I think what will happen is, we will have potentially some checking on the power with Bitcoin, but you will still have the money printer; but it would have to be used in a more responsible way. So, for example, go back to pre-1971, and I'm not a huge expert on the gold standard, okay, but there was a check on the money; but it didn't stop government being able to have the ability to print money. I think that symbiotic relationship is needed. I still think you need some form of a way of organising society.
I spoke to Scott Horton and he was like, "You don't want to have the big red button to get rid of government", even though he's a libertarian; he said, "It will be chaos". But what you can do is, let's say, target making it a bit smaller". It was Erik Voorhees who told me that, 1% or 5% smaller, and let's just try and check it, because it's got out of hand now. So, if Bitcoin can reduce government by 1% next year, I would call that a huge success; a huge success.
Eric Weinstein: Yeah. I think you and I are in different places.
Peter McCormack: Well, I expected that.
Eric Weinstein: I think I'm worried about general collapse at a level that you're not.
Peter McCormack: Oh no, I am. But different types of collapse.
Eric Weinstein: But societal collapse? Yeah, beyond… I'm worried right now that what we have is we have a technically demanding planet, peacetime leadership that is completely mismatched with the challenges that we actually face, potential energy function for violence that is confusing everyone from Steven Pinker on down, because this idea that in general things are as peaceful or more peaceful than they've ever been. It's like, "Wow, this forest hasn't burned for 75 years". Well, what do you think is going to happen when it does burn for the first time in 75 years? It's going to be pretty exciting.
So, right now, what I think is that we're in a terribly dangerous situation that isn't obviously dangerous, and I'm much more concerned than I think you guys are.

[Saved data entries]
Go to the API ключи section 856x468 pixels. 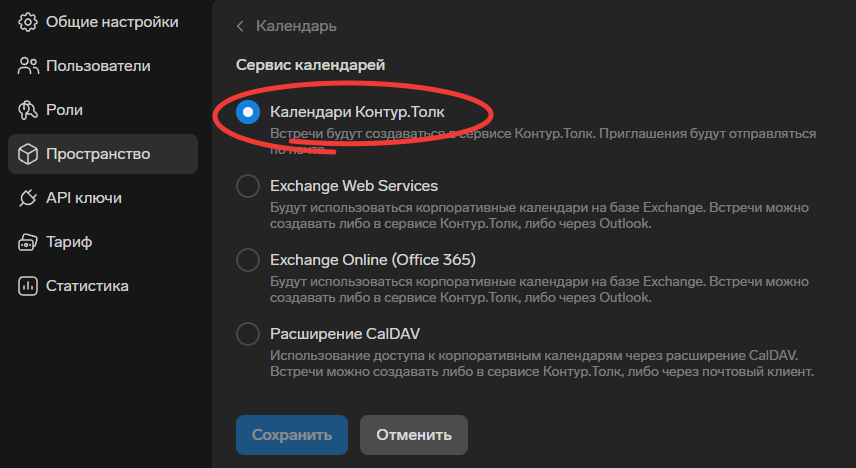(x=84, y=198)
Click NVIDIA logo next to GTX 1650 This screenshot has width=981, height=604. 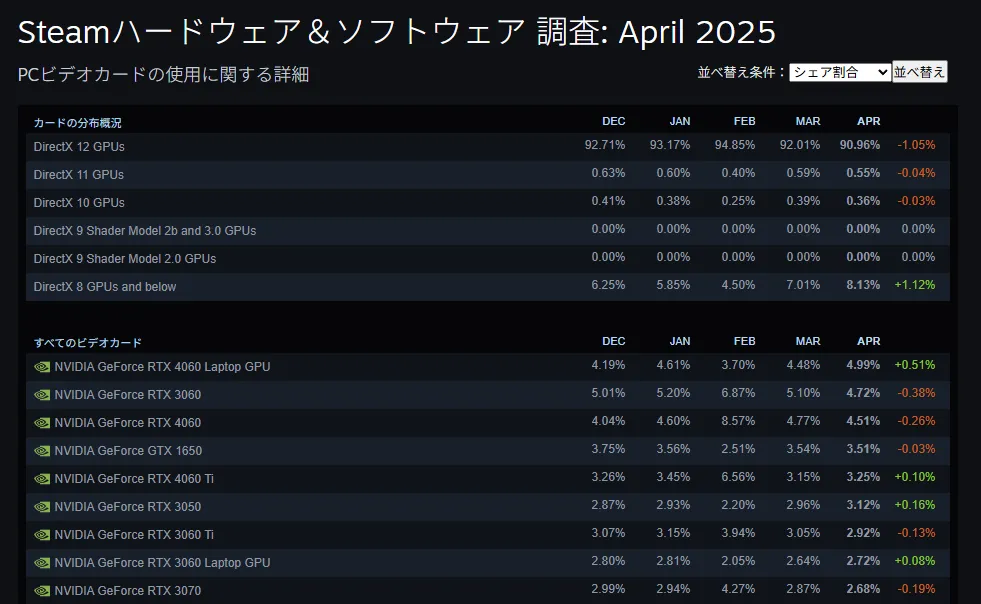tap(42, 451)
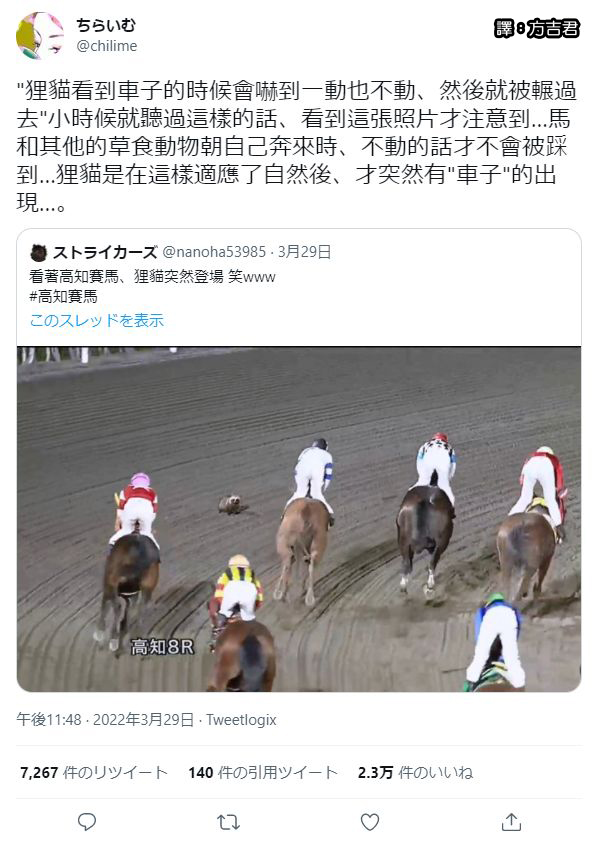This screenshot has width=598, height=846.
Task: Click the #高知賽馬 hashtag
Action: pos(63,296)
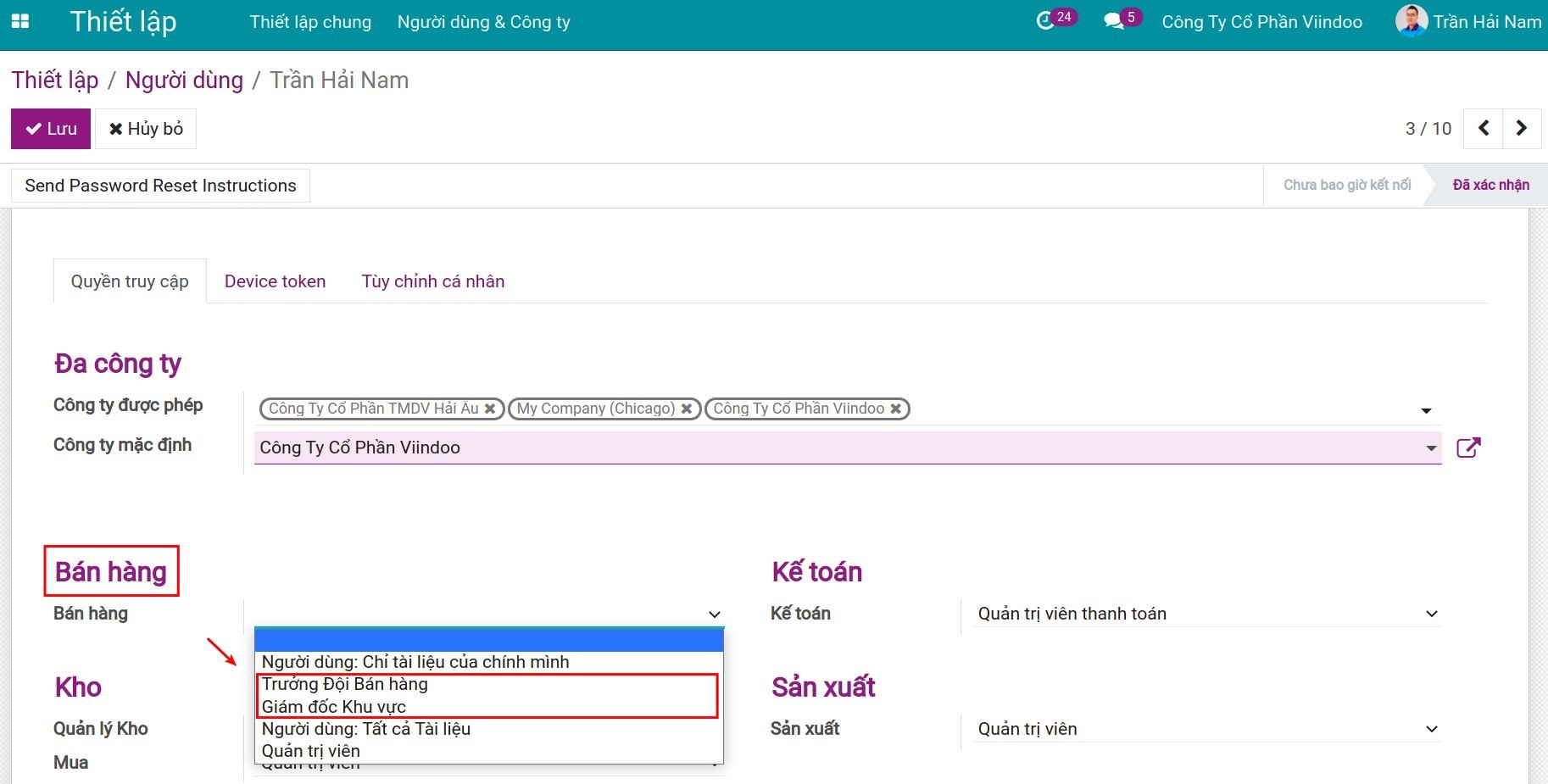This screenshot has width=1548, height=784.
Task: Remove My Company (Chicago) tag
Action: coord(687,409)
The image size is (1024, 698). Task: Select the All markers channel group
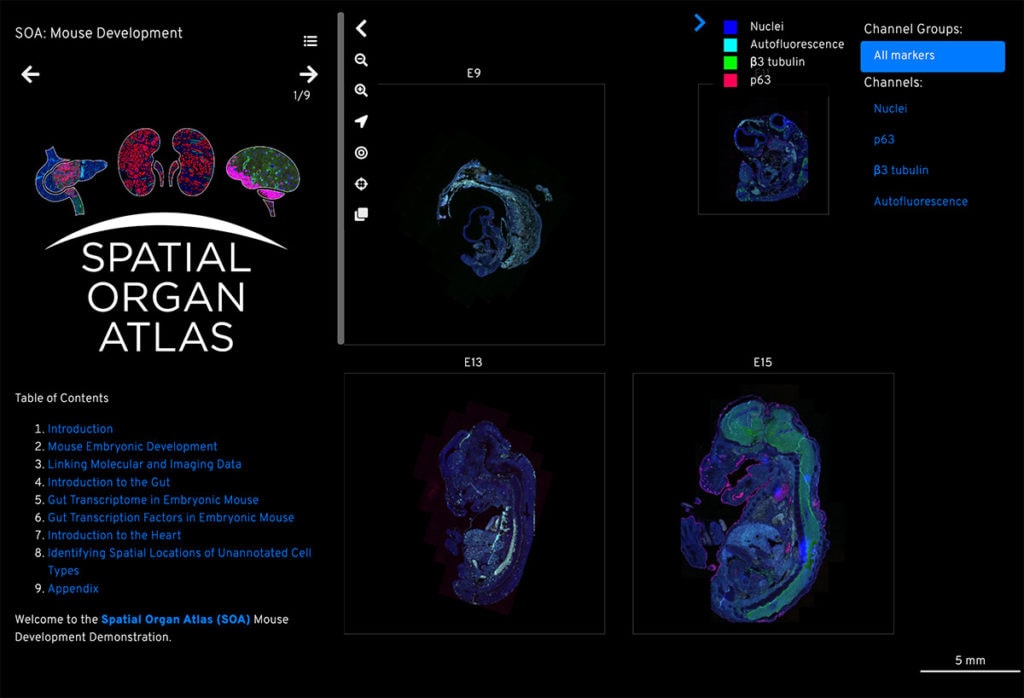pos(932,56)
---
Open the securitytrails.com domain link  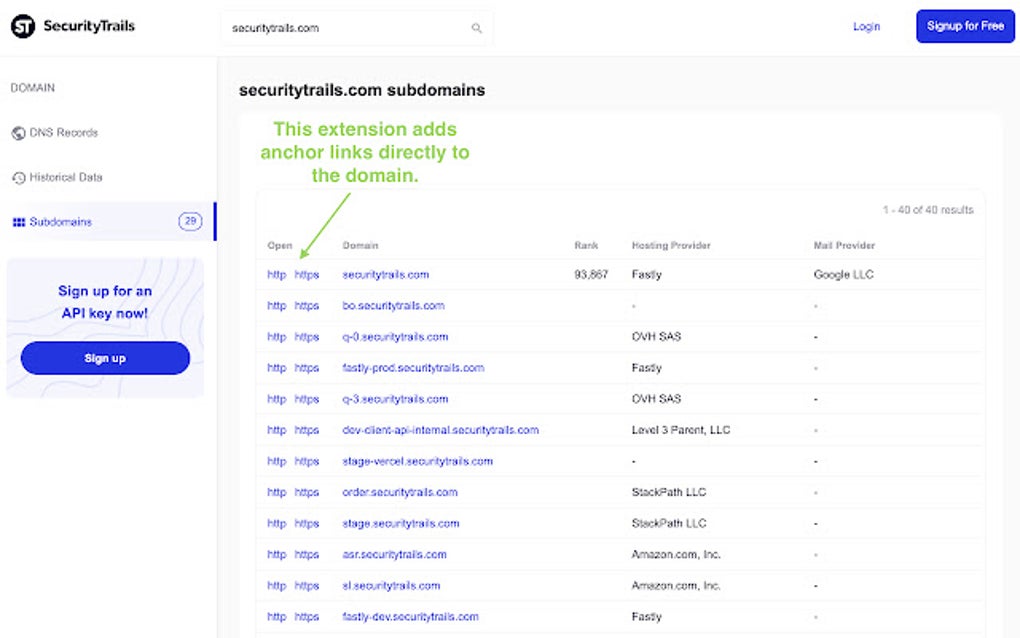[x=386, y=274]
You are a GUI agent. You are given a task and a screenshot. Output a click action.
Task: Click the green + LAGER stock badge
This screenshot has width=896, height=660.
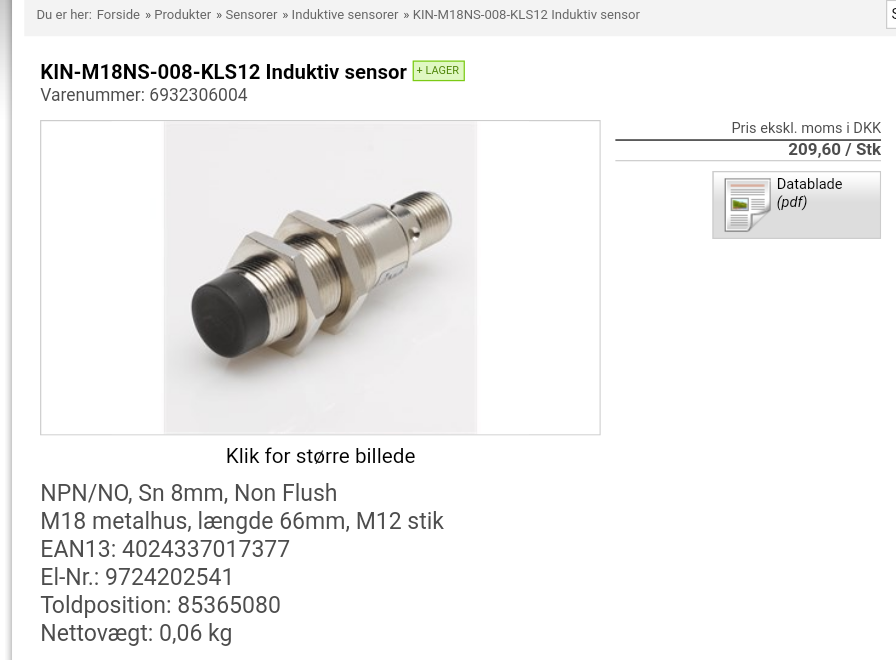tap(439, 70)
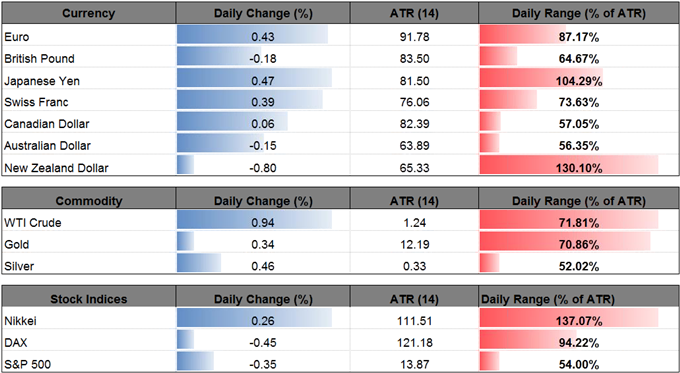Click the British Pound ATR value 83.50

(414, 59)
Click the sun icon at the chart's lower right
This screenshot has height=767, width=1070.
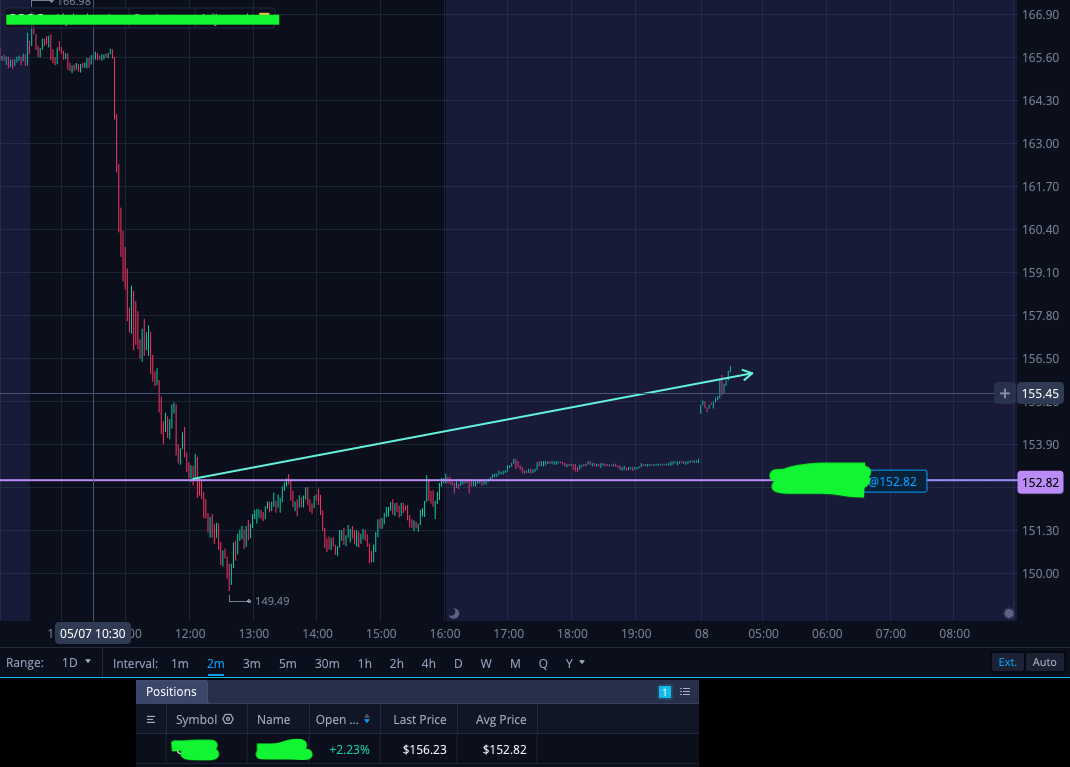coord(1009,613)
...
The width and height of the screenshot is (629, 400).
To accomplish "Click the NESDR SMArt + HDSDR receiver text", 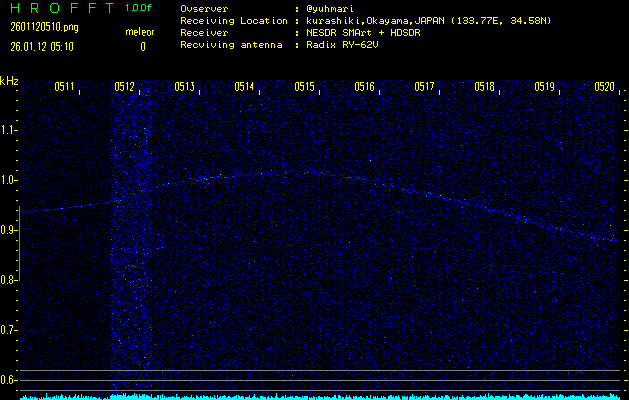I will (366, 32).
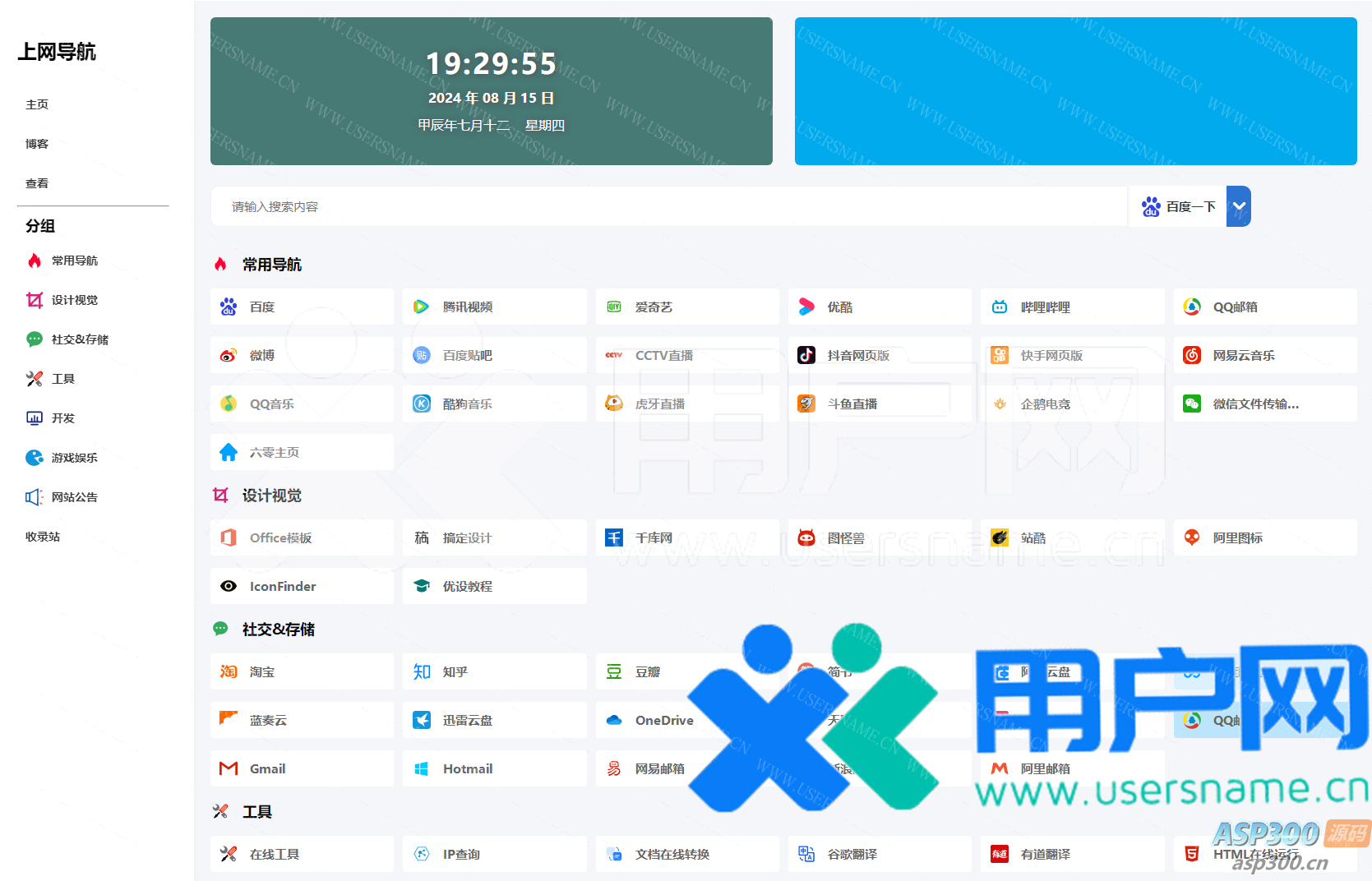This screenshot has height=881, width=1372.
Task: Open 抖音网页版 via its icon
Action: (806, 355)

_WHAT NEEDS TO BE DONE_.
Go on with the conversation about Bitcoin, government and societal collapse, starting right after its last sentence.

_ANSWER_.
Peter McCormack: No. Do you think we're in a fourth turning?
Eric Weinstein: Can I be straight?
Peter McCormack: Yeah.
Eric Weinstein: I hate this stuff.
Peter McCormack: Why?
Eric Weinstein: Well, because I've been talking recently about this as snap-to-grid intellectualism.
Peter McCormack: We had this conversation.
Eric Weinstein: Snap-to-grid intellectualism is like, you said something that reminds me of something I heard and then somebody will repeat something like, "Strong men make good times, good times make weak men, weak men make hard times, hard times make strong men; it always is a cycle, right?" and then you just think, "Okay, well that has some kind of naïve hold on my mind", but let me break that for a second. Since 1952, we've had thermonuclear weapons, so don't talk to me about the fourth turning.
We can't afford for weak men to make hard times and know that this thing goes on forever. Things changed, enormous change occurred. And so, my concern is that I'm here to have a different conversation. I don't want to have a Milton Friedman conversation; I don't want to have an Ayn Rand conversation; I don't want to have an MMT conversation. You guys are something new. I'm here to have a new conversation without fourth turnings.
We're in deep shit; you guys are rich. You guys are talking about a new form of money that doesn't have a country to go with it. It's not a chemical element. What is the biggest, most beautiful future that you imagine for your families? Mine begins with survival.
Peter McCormack: It's a life raft right now.
Eric Weinstein: Believe me, I hear that. But what are we going to disintermediate? Who are we going to disintermediate? What are we doing?
Peter McCormack: I'm not sure we can change anything, Eric; we can try.
Eric Weinstein: Okay, well that's the thing.
Peter McCormack: But my point is, I think we may be on this natural path to collapse, or certain collapses in society. We may be on this natural path to high inflation coming soon. The reason I said the fourth turning is not because I believe it's going to happen, but the book's interesting, because same old saying, "History doesn't repeat, but it rhymes". There is a lot of similarity. Perhaps this is something we can't stop; I don't know. What are you specifically worried about?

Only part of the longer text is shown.